SOAP has no such distinction. Any method could be a read method or a write method. Even WSDL does not allow you to make the distinction. Thus a powerful filtering tool has been lost. In general, system administrators can read the logfiles for a wide variety of HTTP-based services because they all look pretty similar: GET, PUT, POST, DELETE and a URI. SOAP, on the other hand, allows messages to look almost however you want. It is designed to be completely free-form. Messages from different services can and will look radically different. A security person's understanding of them requires much more detailed business logic knowledge.

As a trivial example, GET /getHistoricalStockQuotes?MSFT says to a security person: "okay, it's a GET. Barring tunnelling or a bug, it can't modify the server. Probably returning some kind of report for historical stock quotes. If there is tunnelling or a bug it isn't my fault. We'll fire the programmer."

When he sees getHistoricalStockQuotes("MSFT") he says: "Hmmm. Probably returns stock quote. But can I be sure it doesn't modify anything on the server? Maybe it's creating a new object that can be queried about different quote dates. If so, who is allowed to create these objects? When are the destroyed? Can a malicious hacker leak them until the server runs out of memory? I better go read the documentation for this thing because what it does isn't obvious at first glance. Maybe i better go find the programmer to make sure I understand it."

Of course the two are equally simple: they both return a report. But one is very explicit about a promise not to modify server state. The other is not.

HTTP/REST/The Web has a unified namespace

I have said that for our purposes, application protocols are about addressing and manipulating data and component resources. On the Web, all resources are merged into one massive global namespace the URI namespace. One great thing about using URIs is they give you something very tangible to hang your permissions upon. For instance, just as you could imagine adding or removing permissions for a purchase_orderfile you could imagine doing the same for a Web purchase_order resource. This is standard web stuff and has its roots in permissions techniques that people have been using for decades.

The big difference between a resource and a file is that the resource is virtual: it may actually be represented as a row in a database or a field in comma-delimited file. The permissions you apply are to the virtual purchase order abstraction, not the file.

SOAP has no unifying concept of a resource and every SOAP application invents its own addressing mechanism. Unlike CORBA and COM there is no pointer mechanism and unlike HTTP, SOAP data objects are typically not available through a URI. This means that there is nothing to hook permissions or access controls onto. Every applicaion developer will have to invent her own addressing mechanism and figure out how to associate permissions herself.

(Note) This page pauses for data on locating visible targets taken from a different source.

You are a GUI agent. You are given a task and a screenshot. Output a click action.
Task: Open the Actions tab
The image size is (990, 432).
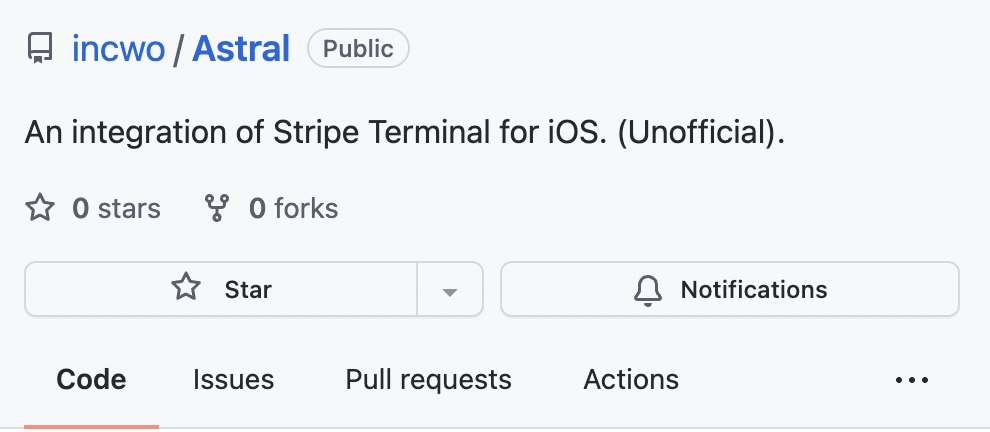click(x=631, y=380)
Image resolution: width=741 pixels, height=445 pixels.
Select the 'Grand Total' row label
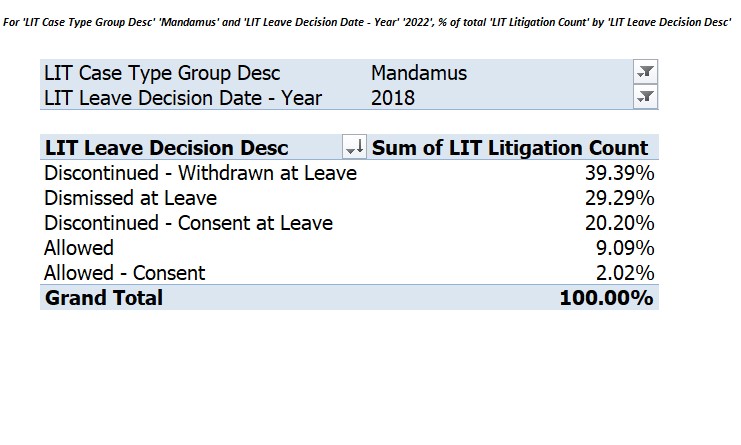pyautogui.click(x=104, y=298)
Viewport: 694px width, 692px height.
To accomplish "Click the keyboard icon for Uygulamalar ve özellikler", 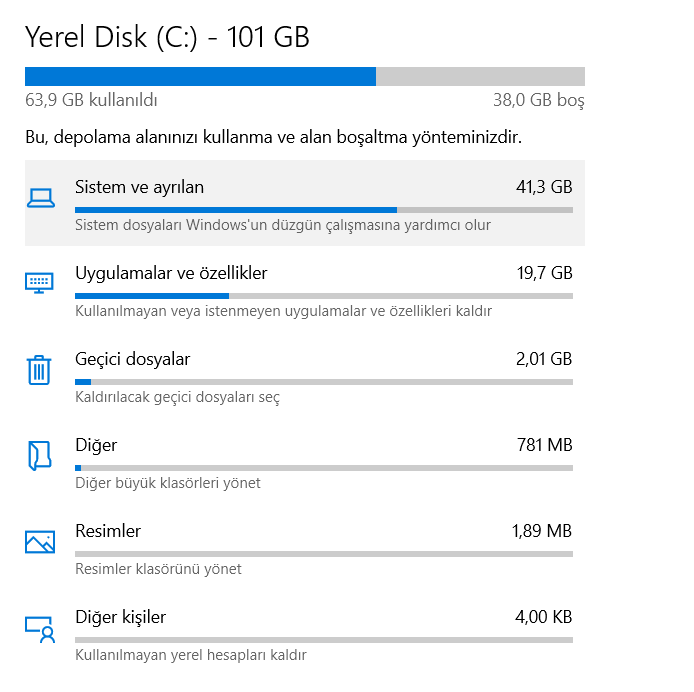I will (x=39, y=283).
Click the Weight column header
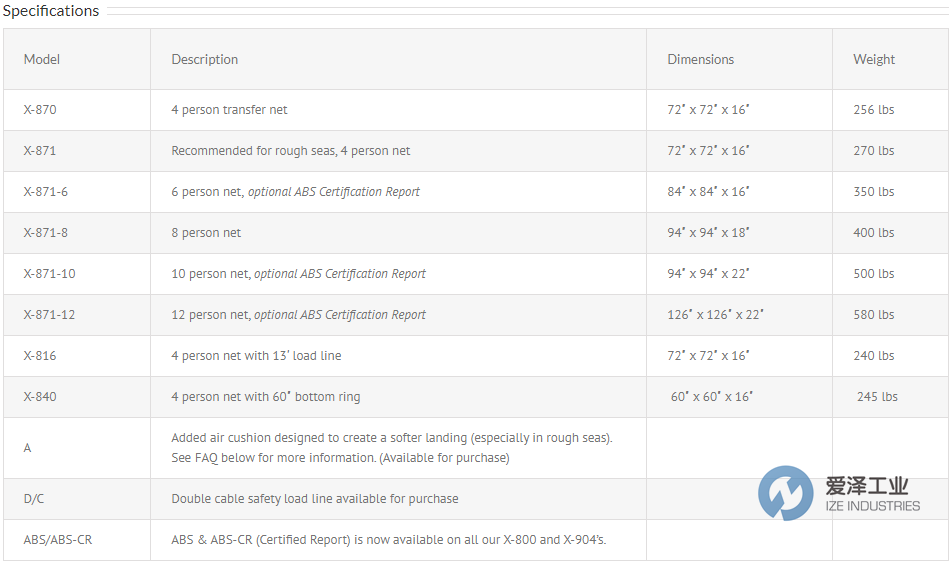The image size is (952, 564). click(x=874, y=59)
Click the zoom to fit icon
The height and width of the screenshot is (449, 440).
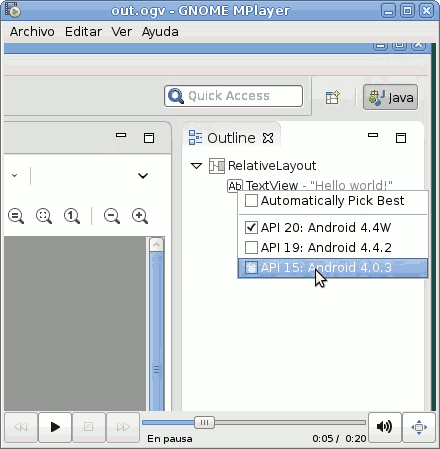[x=44, y=216]
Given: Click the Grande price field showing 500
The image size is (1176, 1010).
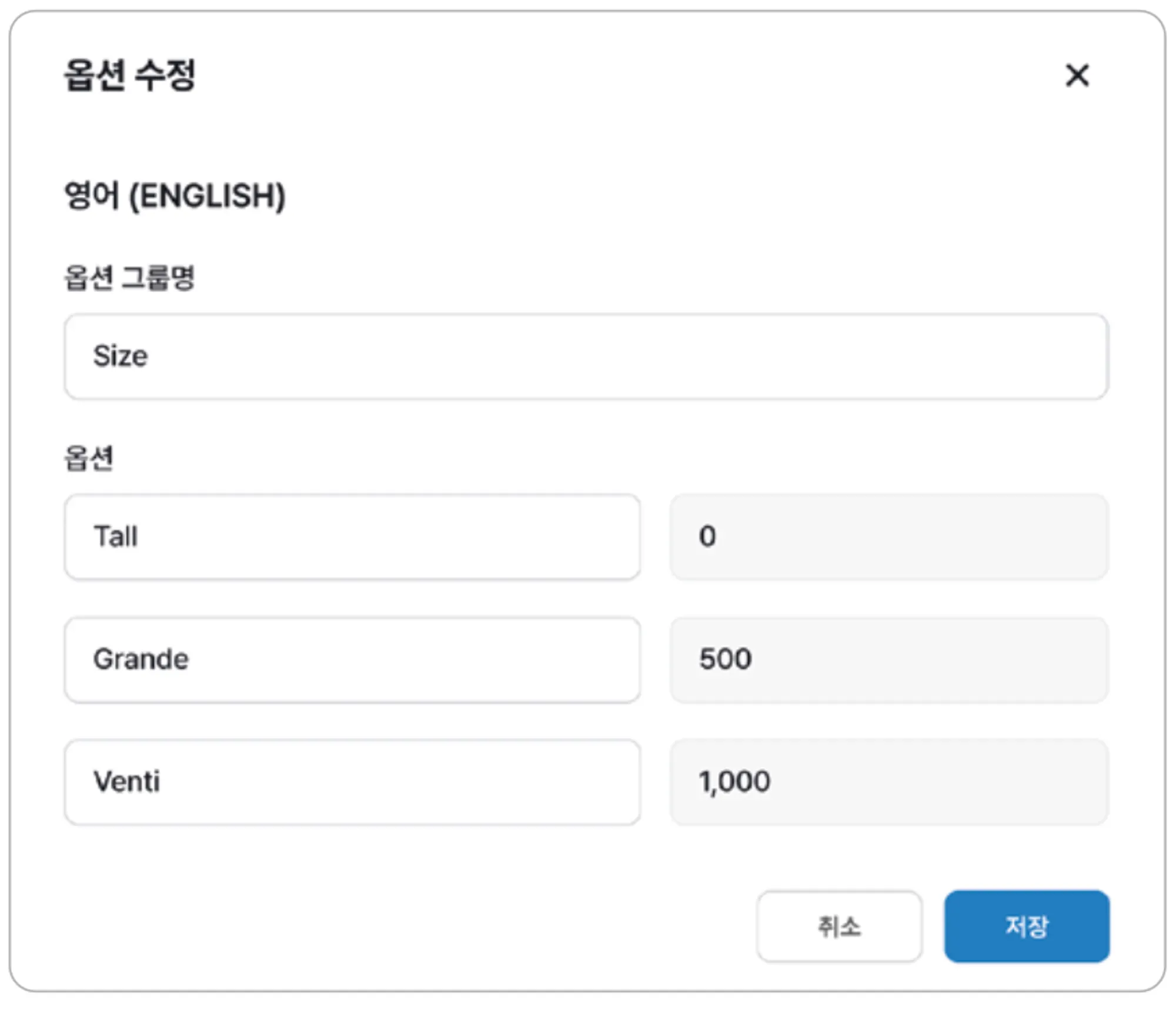Looking at the screenshot, I should (888, 659).
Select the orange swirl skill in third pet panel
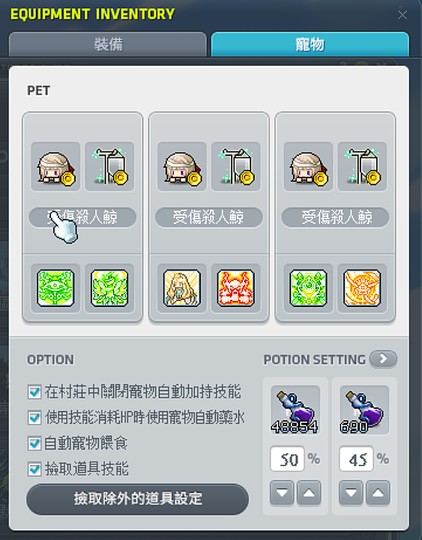Screen dimensions: 422x540 click(362, 288)
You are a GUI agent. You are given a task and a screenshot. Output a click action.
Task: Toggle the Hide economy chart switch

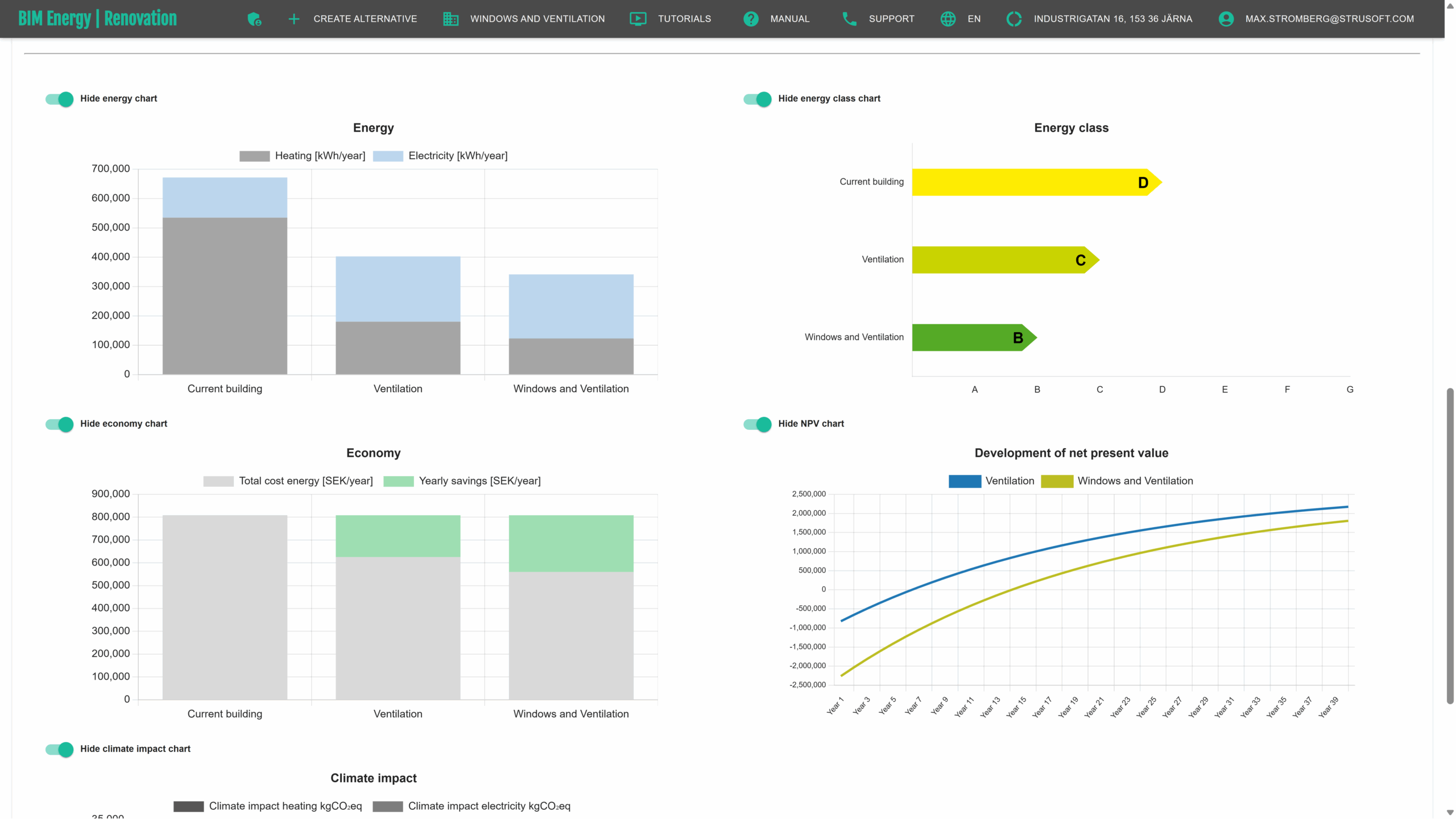pyautogui.click(x=60, y=424)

SOAP Security Literature is Misleading

SOAP puts much more responsibility for security in the laps of the developer, but SOAP literature does not prepare them for this responsibility. Consider this quote: "For security, use of the Secure Sockets Layer (SSL) protocol is supported, as well as standard Web authentication techniques." This implies that SOAP "has" security, as if it were a boolean property. It has some security features so it "has" security.

If you read Microsoft'sliterature on SOAP security it does not address anything about how to make your service secure. Rather it describes how to limit access to it to certain domains. But the whole point of web services was that we would put services on the public Web as we put websites on the public Web. By the way, the article mentions firewalls but does not instruct programmers how to play with them nicely, using a SOAP-specific port.

SOAP is new and untested

Confidence in code comes through auditing, testing and use. People have tremendous confidence in the Apache Web Server. IIS is considered less robust but is still robust enough to run millions of sites every day. Consider how long it took to get their security to that point. Are you willing to trust that toolkits for Web Services are anywhere near this level of reliability and safety? The Web Services world must slow down and consider the security implications of its creations with much more rigour.